**Provided entries**.
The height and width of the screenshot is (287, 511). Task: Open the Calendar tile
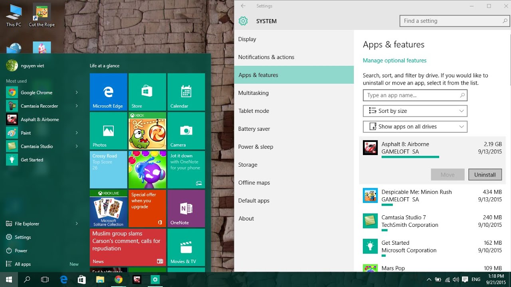pos(186,92)
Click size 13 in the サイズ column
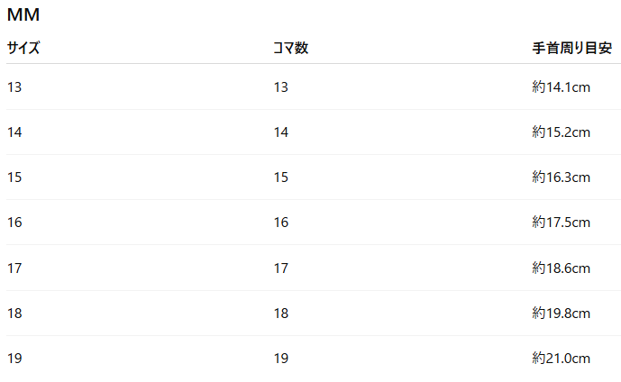The height and width of the screenshot is (382, 621). [14, 87]
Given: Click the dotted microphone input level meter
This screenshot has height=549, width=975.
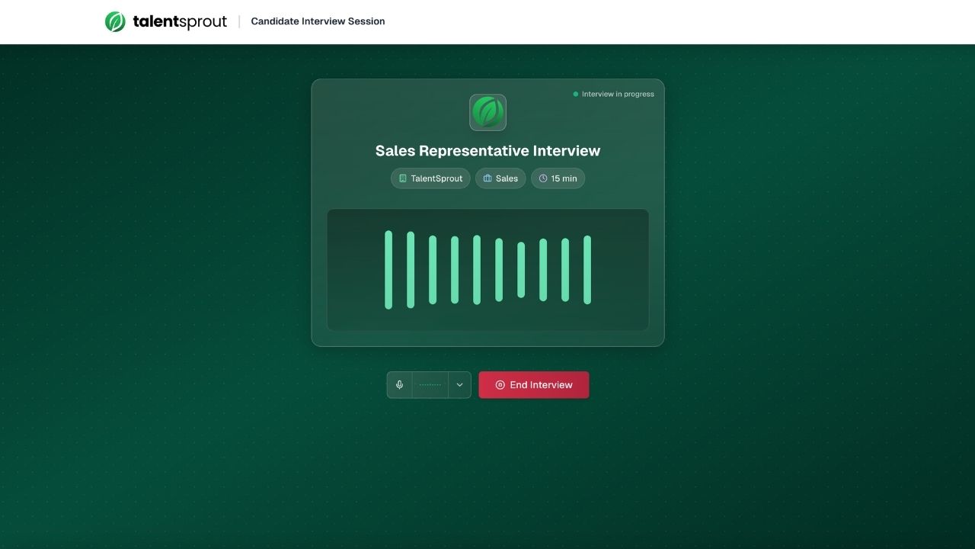Looking at the screenshot, I should pyautogui.click(x=430, y=385).
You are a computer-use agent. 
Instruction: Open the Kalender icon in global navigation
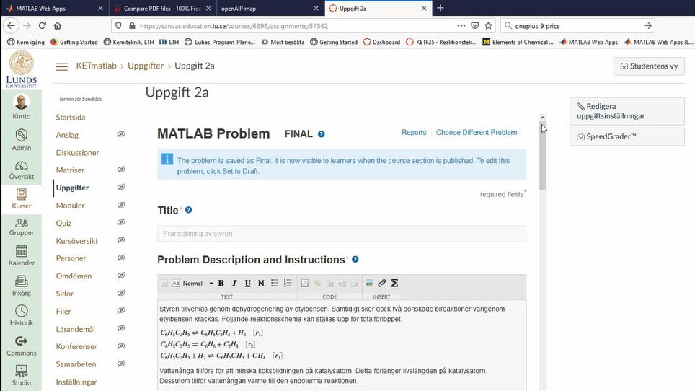tap(22, 255)
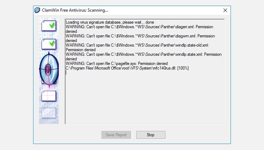Click the windlp.state.xml warning line
Screen dimensions: 264x150
pos(144,56)
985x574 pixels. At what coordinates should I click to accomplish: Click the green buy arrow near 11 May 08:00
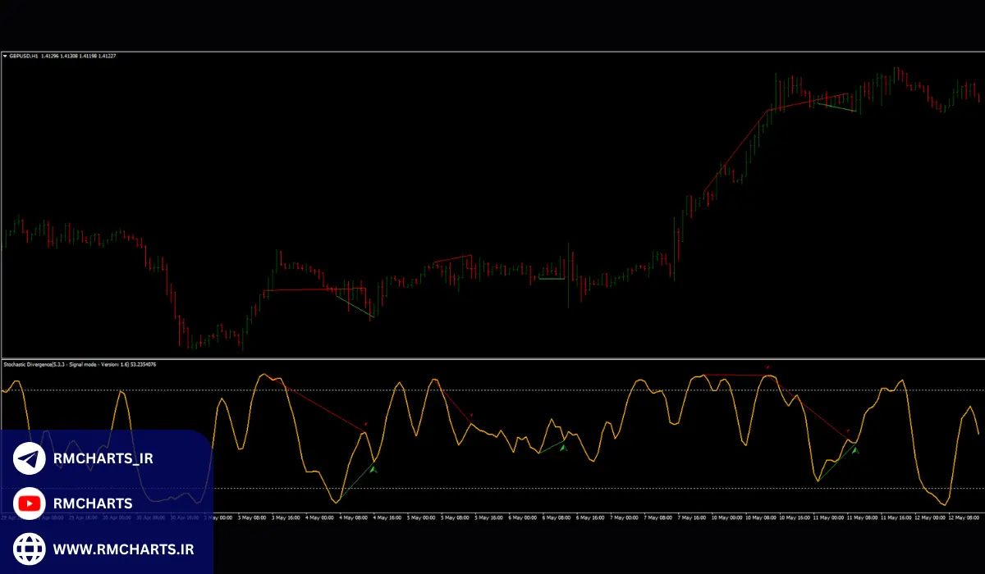pos(854,449)
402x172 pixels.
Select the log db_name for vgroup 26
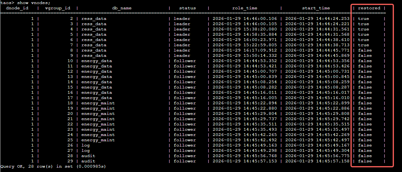pyautogui.click(x=86, y=145)
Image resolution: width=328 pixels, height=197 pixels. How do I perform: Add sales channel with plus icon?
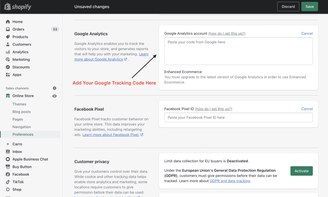[x=54, y=88]
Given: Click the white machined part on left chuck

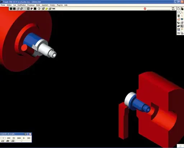Looking at the screenshot, I should click(46, 49).
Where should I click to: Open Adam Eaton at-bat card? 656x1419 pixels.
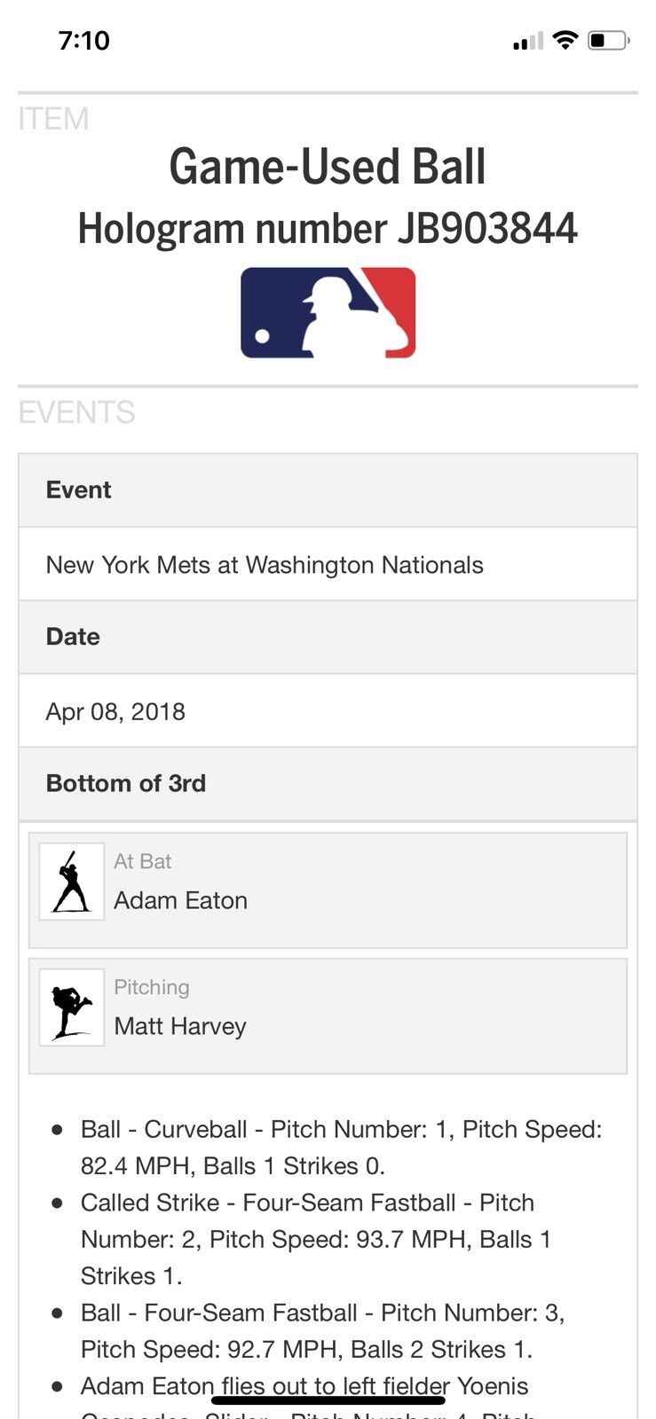click(328, 890)
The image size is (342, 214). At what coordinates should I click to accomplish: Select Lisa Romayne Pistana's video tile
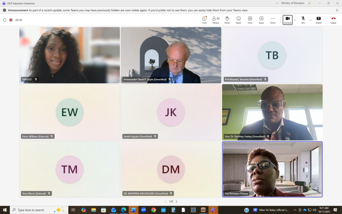tap(272, 169)
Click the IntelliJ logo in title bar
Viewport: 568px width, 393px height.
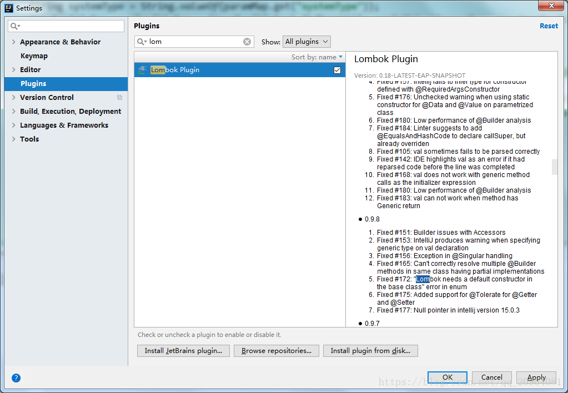[8, 8]
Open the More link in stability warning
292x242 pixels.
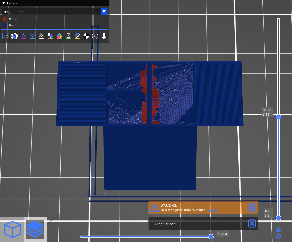213,210
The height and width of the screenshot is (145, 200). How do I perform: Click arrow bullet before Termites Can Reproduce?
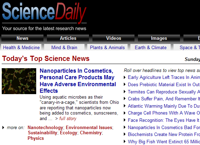[125, 92]
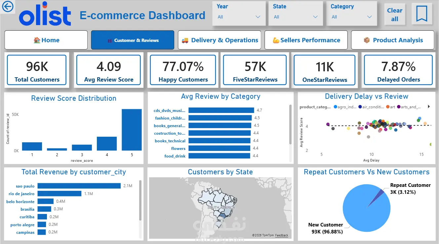Select the agro_ind legend color dot
Image resolution: width=439 pixels, height=244 pixels.
tap(335, 107)
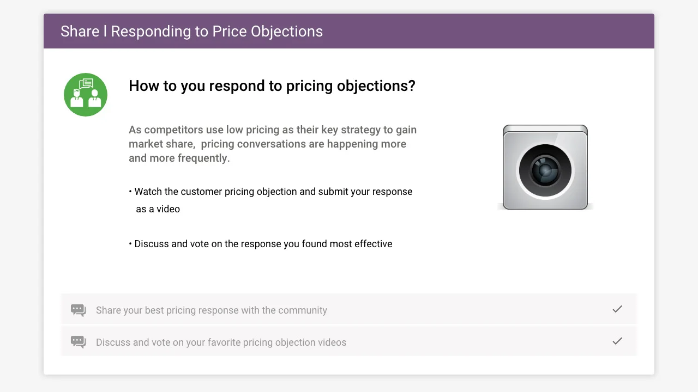Open Discuss and vote on favorite videos activity

(x=349, y=341)
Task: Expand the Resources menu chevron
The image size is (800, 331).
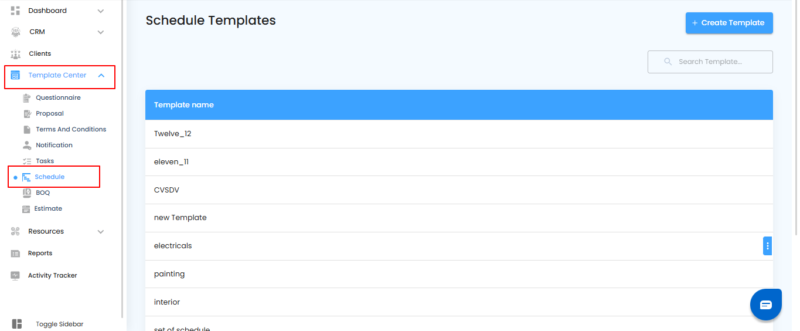Action: [x=101, y=232]
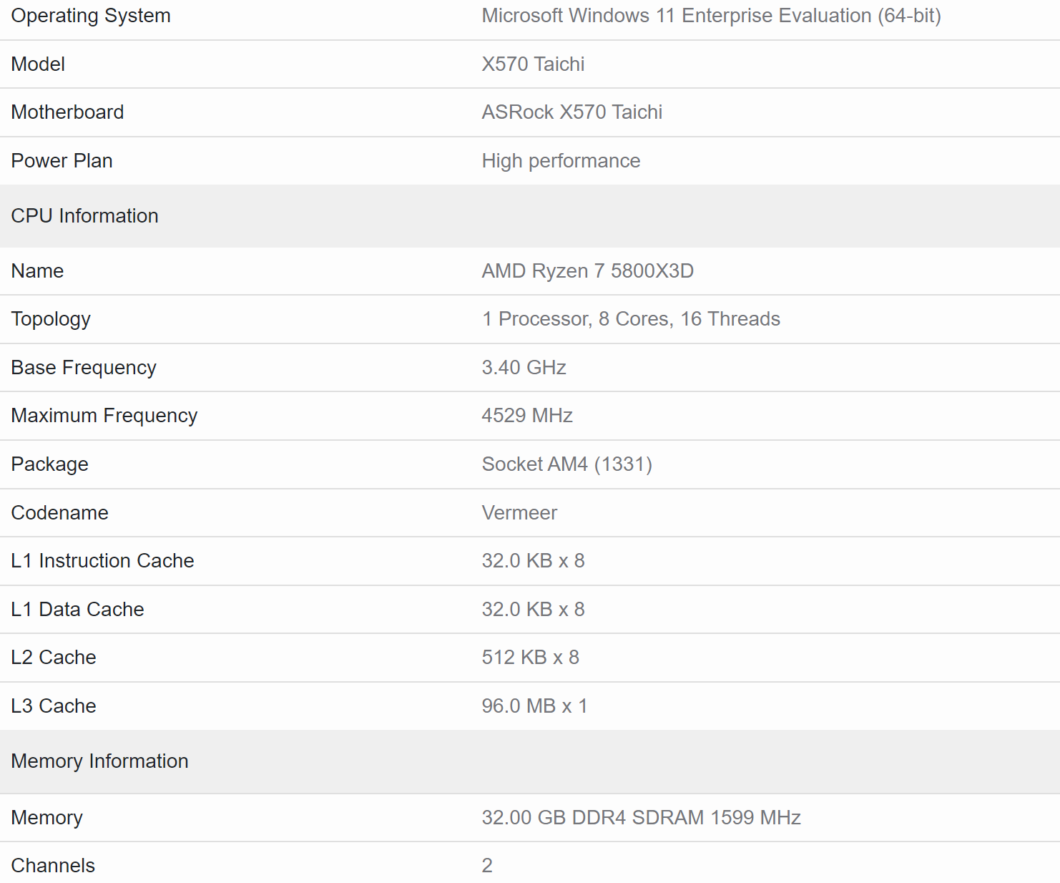
Task: Select the Socket AM4 (1331) package value
Action: 566,464
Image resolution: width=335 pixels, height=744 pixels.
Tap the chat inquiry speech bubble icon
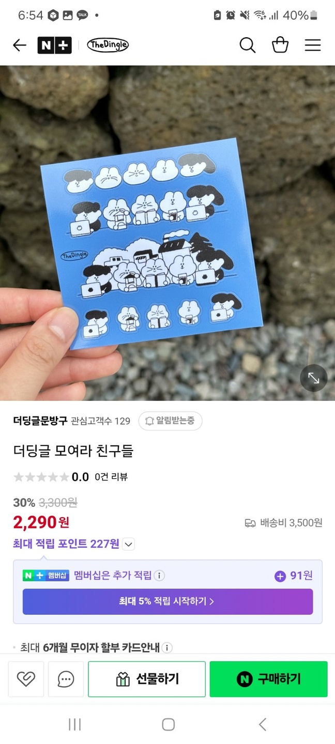pyautogui.click(x=66, y=679)
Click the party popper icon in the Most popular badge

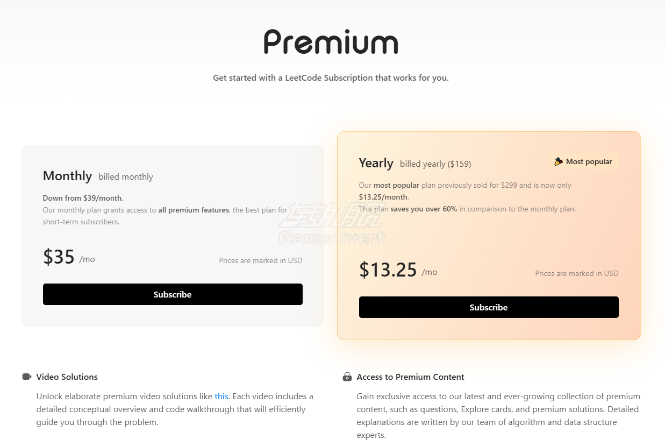tap(559, 161)
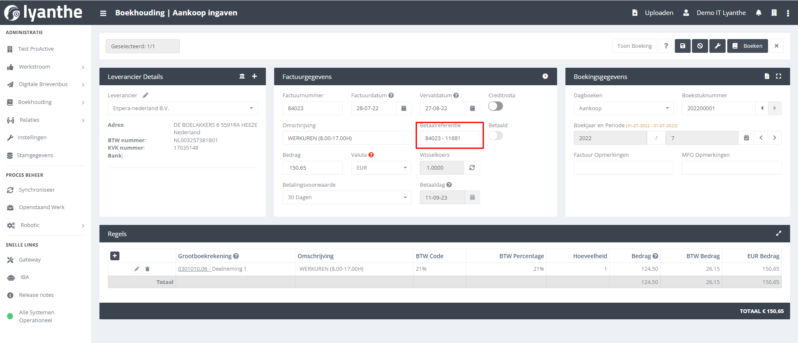Click the Boeken button
798x343 pixels.
747,46
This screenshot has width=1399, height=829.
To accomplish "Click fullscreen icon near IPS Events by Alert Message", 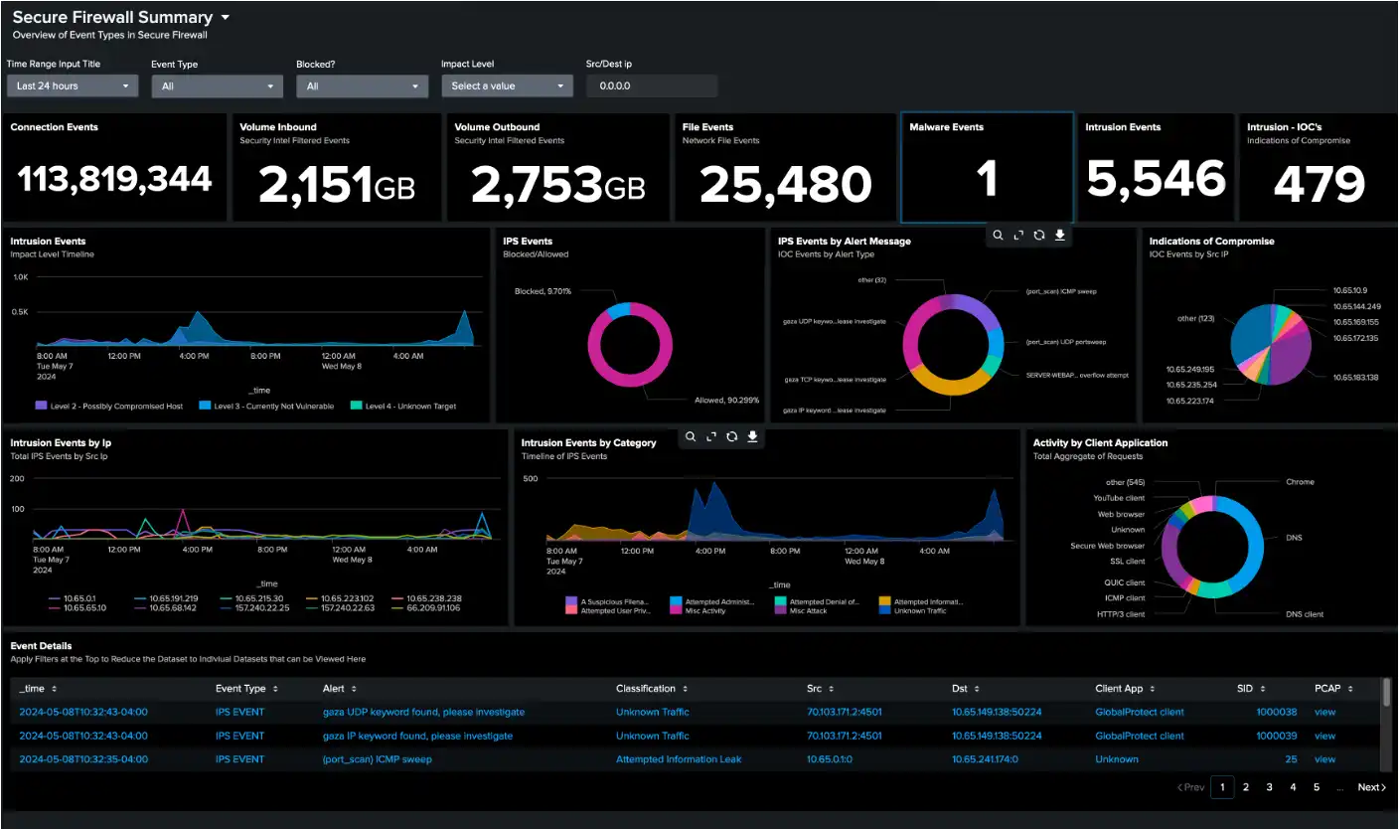I will [x=1018, y=236].
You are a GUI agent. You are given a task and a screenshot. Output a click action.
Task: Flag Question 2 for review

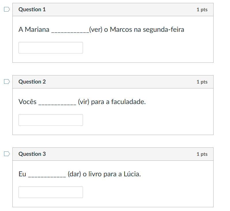(7, 82)
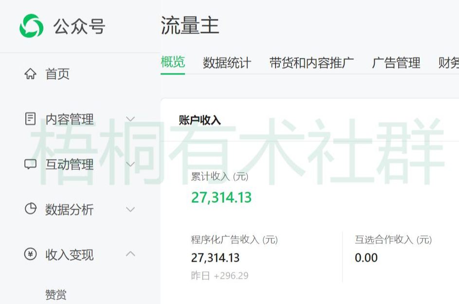This screenshot has height=304, width=459.
Task: Click the 内容管理 document icon
Action: [31, 118]
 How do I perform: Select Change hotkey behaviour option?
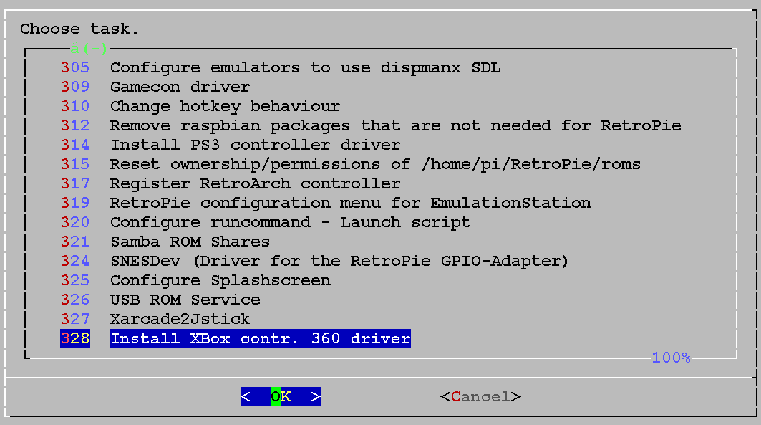click(x=225, y=106)
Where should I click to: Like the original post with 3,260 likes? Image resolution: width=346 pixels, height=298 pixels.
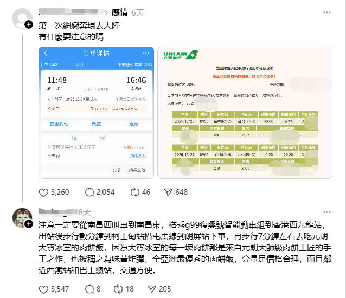(43, 193)
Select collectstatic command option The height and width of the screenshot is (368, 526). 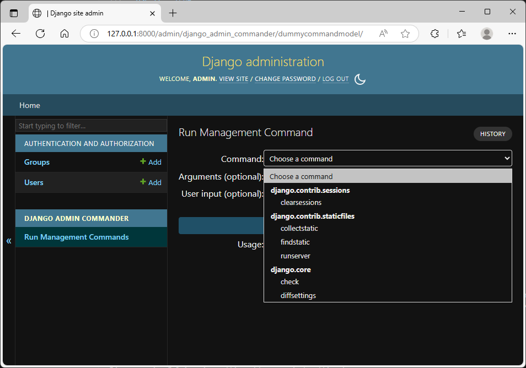pos(299,228)
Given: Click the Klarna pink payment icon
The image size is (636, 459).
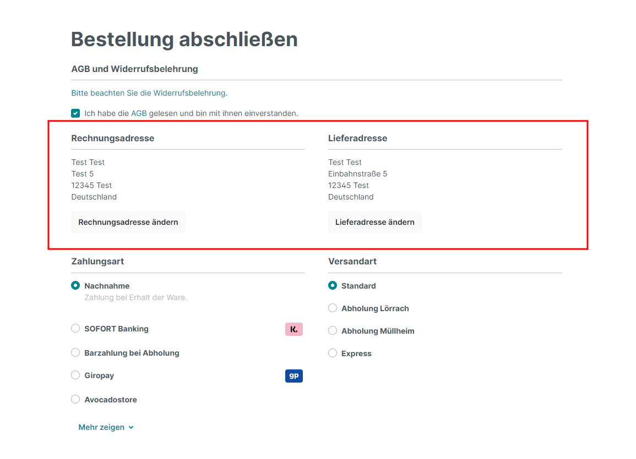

**What the task asks**. Leaving pictures out, output the lines of the data above from the one with "Open the More link in stability warning" through the one with "Task: Expand the Resources menu chevron", word for word.

**Result**.
Open the More link in stability warning
292x242 pixels.
213,210
The height and width of the screenshot is (145, 200). How do I perform: Click arrow bullet before Termites Can Reproduce?
[125, 92]
Select the agro_ind legend color dot
Image resolution: width=439 pixels, height=244 pixels.
tap(335, 107)
Open Discuss and vote on favorite videos activity

(x=349, y=341)
Task: Expand the Resources menu chevron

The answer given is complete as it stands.